Page 13 of Isadora


  And this was how we spent the night. He watched the right and I watched the left, and as I informed him of what I spotted, he marked it down. We didn’t speak and we didn’t look at each other. I was agitated to pain by his nearness but we didn’t touch. Of course we didn’t.

  An hour or so before dawn he put the parchment away. ‘How do you kill them?’

  I didn’t answer.

  ‘Fine. They’ll be here to ring the bell soon.’

  So we descended the stairs and climbed back out the window. As our footsteps sounded softly in the night, he took a surprising turn.

  ‘One more stop,’ he said. ‘You don’t need to come with me.’

  I looked at him.

  ‘Truly – I don’t think you would enjoy it. It’s nothing to do with … anything important.’
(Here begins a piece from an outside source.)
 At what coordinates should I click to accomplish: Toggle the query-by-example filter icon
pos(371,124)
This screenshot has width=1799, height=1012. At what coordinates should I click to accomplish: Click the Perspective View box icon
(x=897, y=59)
  When I made no move to turn home he shrugged and led the way once more. As we walked he seemed to want to distract himself, for he asked, ‘What news from within the palace? How are they managing things?’

  I didn’t have to tell him, but it seemed pointless to keep quiet. Sharing my knowledge wouldn’t hinder my plans. So I explained in short words what it was like under Dren and Galia’s reign – the humiliation of the servants, the energy they stole from the living creatures around them, their concern for what the ‘rebels’ within the city were planning. Falco remained silent throughout, but I could feel the anger rolling off him in waves. I finished by telling him the secret I had discovered: ‘They cover their bodies with clothing and their faces with magic because they don’t want anyone to know the truth of their decay.’
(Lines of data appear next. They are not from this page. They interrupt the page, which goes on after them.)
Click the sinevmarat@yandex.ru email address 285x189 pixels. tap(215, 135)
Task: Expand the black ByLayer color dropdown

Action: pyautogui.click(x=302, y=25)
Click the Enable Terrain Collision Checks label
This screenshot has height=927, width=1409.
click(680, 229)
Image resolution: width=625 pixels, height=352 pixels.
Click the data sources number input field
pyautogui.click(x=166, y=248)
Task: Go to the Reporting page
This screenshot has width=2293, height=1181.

  ‘The power eats at them,’ Falco said. ‘This is good news. They’ll not last indefinitely.’

  ‘I plan to kill them long before their power runs out.’

  He glanced at me, but didn’t ask how I planned to do it. Instead he said, ‘How did you come to be in the palace?’

  ‘Working as a servant.’

  ‘And they didn’t read your true intentions?’

  I shook my head. ‘Why?’

  ‘They can’t.’

  He considered this. ‘What of Penn?’

  ‘I don’t think they’re aware of his presence here. If they are, they don’t care, or they’re planning something more subtle.’

  ‘How does he feel about them?’

  I hesitated. ‘He doesn’t speak of them. But he understands. And I believe he’s ashamed.’

  ‘Is he frightened of them?’

  I didn’t like where that question was leading, so I shrugged.

  It took us only five blocks to reach Falco’s second destination. He squatted behind some dying bushes and peered at the building down the end of the street. It was the royal tomb. My heart picked up speed as I crouched beside him. There were four guards at its entrance, all human soldiers.

  ‘We’re too close to the warder temple for this,’ I whispered.

  He ignored me. Fine then. I drew two of my daggers.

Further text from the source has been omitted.